Face à ces grands maîtres, le Piémont, moins célèbre pour ses peintres que pour ses hommes d’État, ne fait pas pâle figure à Chambéry. Au contraire, les deux toiles les plus impressionnantes du musée sont dues à un peintre piémontais d’origine française, Claudio Francesco Beaumont, un illustre inconnu de nos jours, mais qui, en son temps (le milieu du XVIIIe siècle), fut le peintre attitré des premiers rois de Sardaigne. Il s’occupa en particulier, pour ces souverains soucieux de faire de Turin une ville à l’égale des autres grandes capitales européennes, de la réalisation de cartons pour des tapisseries destinées à orner les résidences royales. Deux de ces œuvres à l’échelle des tentures finales ont été offertes au musée, en 1850, par Victor-Emmanuel II. Elles représentent respectivement Hannibal jurant haine aux Romains et Alexandre le Grand et la famille de Darius, des sujets édifiants tirés de l’histoire antique, dont le second est inspiré de la célèbre version qu’en avait livrée Charles Le Brun pour Louis XIV à Versailles. La filiation louis-quatorzienne trahit bien le programme tout politique de ces souverains d’un royaume récent (institué en 1720) qui cherchaient, comme toute l’Europe, à imiter la politique de gloire du Roi Soleil. Les deux toiles, qui étaient accrochées au palais royal de Turin en 1776, mesurent chacune plus de six mètres de long, ce qui en fait les plus grandes peintures italiennes du XVIIIe siècle conservées en France. Le traitement est monumental, avec une composition foisonnante et mouvementée, empreinte d’un certain exotisme qui n’enlève rien à la noblesse des figures, mais n’a pas grand’ chose de versaillais. Ces scènes fort décoratives sont en fait des allégories des vertus de ces souverains antiques ; le serment d’Hannibal de lutter sans relâche contre Rome représentant la détermination qui sied à tout chef de guerre, tandis que le pardon accordé par Alexandre à la famille de Darius, son ennemi mortel, signifie la magnanimité.
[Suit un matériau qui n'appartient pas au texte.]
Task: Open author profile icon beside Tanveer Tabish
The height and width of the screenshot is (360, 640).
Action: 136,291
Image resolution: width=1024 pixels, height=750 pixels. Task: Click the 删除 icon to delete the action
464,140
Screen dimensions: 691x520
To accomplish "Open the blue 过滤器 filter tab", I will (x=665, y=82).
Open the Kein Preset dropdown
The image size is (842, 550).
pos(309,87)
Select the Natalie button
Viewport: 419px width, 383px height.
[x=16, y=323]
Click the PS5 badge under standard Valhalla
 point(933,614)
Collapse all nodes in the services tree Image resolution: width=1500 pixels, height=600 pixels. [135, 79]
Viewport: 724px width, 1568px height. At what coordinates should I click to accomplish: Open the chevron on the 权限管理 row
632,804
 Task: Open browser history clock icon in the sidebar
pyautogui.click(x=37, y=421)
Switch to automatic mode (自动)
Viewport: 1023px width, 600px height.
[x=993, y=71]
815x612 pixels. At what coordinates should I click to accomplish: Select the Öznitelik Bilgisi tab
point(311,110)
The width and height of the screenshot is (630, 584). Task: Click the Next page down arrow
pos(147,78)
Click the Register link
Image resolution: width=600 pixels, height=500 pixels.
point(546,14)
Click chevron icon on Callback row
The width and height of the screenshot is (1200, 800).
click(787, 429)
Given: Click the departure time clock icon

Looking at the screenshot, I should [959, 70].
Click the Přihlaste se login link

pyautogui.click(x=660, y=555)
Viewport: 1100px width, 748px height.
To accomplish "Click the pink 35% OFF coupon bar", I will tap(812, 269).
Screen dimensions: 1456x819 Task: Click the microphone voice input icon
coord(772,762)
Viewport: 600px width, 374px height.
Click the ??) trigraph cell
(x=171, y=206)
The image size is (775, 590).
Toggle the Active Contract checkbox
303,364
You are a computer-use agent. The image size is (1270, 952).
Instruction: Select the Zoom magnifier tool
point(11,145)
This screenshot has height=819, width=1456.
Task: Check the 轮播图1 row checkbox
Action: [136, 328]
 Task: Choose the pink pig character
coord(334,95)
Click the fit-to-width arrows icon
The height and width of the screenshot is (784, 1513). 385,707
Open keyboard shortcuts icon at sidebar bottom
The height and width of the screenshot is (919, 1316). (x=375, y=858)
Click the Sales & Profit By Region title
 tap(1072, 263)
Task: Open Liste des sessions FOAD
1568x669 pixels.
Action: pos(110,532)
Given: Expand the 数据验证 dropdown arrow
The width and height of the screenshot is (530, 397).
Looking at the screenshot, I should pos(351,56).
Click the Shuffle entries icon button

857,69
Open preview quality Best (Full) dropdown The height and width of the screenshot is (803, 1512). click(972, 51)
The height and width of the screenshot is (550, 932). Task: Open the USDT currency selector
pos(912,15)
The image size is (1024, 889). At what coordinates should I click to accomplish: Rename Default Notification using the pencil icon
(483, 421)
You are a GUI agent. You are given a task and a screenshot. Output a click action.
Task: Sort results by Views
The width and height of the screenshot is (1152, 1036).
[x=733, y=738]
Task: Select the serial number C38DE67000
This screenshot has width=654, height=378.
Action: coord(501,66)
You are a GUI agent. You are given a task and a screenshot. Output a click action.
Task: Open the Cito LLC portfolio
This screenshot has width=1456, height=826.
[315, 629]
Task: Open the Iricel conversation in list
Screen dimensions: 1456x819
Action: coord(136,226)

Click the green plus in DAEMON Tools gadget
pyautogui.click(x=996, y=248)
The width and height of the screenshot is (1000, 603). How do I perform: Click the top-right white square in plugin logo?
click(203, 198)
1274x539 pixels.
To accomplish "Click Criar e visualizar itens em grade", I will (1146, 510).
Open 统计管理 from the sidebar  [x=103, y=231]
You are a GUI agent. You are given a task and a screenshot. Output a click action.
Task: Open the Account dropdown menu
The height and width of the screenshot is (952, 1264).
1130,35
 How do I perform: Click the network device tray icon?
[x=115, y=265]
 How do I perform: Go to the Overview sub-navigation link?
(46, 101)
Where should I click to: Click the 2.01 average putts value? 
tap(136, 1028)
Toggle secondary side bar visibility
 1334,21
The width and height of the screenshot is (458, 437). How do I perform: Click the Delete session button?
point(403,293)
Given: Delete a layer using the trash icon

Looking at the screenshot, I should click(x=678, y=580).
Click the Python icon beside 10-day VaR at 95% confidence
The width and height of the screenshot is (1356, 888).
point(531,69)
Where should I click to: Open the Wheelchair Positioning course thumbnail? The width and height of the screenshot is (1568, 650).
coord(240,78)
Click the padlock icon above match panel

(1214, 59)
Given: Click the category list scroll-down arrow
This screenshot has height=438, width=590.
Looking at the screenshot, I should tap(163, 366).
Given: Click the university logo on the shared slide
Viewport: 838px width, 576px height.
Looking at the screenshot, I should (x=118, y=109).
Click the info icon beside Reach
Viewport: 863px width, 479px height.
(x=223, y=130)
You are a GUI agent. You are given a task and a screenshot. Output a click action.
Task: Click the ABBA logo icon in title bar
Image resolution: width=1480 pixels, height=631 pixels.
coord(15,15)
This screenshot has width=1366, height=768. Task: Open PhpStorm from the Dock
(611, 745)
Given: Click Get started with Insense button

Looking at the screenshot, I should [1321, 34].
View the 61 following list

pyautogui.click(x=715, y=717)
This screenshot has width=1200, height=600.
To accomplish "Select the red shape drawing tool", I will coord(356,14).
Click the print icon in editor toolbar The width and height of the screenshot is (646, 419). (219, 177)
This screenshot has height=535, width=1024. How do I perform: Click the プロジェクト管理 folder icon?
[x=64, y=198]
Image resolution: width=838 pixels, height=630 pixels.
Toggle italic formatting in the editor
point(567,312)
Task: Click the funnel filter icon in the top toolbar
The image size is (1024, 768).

Il s’agit évidemment de lire dans l’histoire ancienne les mérites du souverain piémontais : l’histoire légitime le pouvoir, pratique devenue illustre en France, sous Louis XIV.
L’Italie est bien maîtresse à Chambéry et son musée parfaitement rénové constitue le point de départ idéal pour celui qui, comme les voyageurs du Grand Tour jadis, veut découvrir les charmes du pays des arts et franchir les Alpes.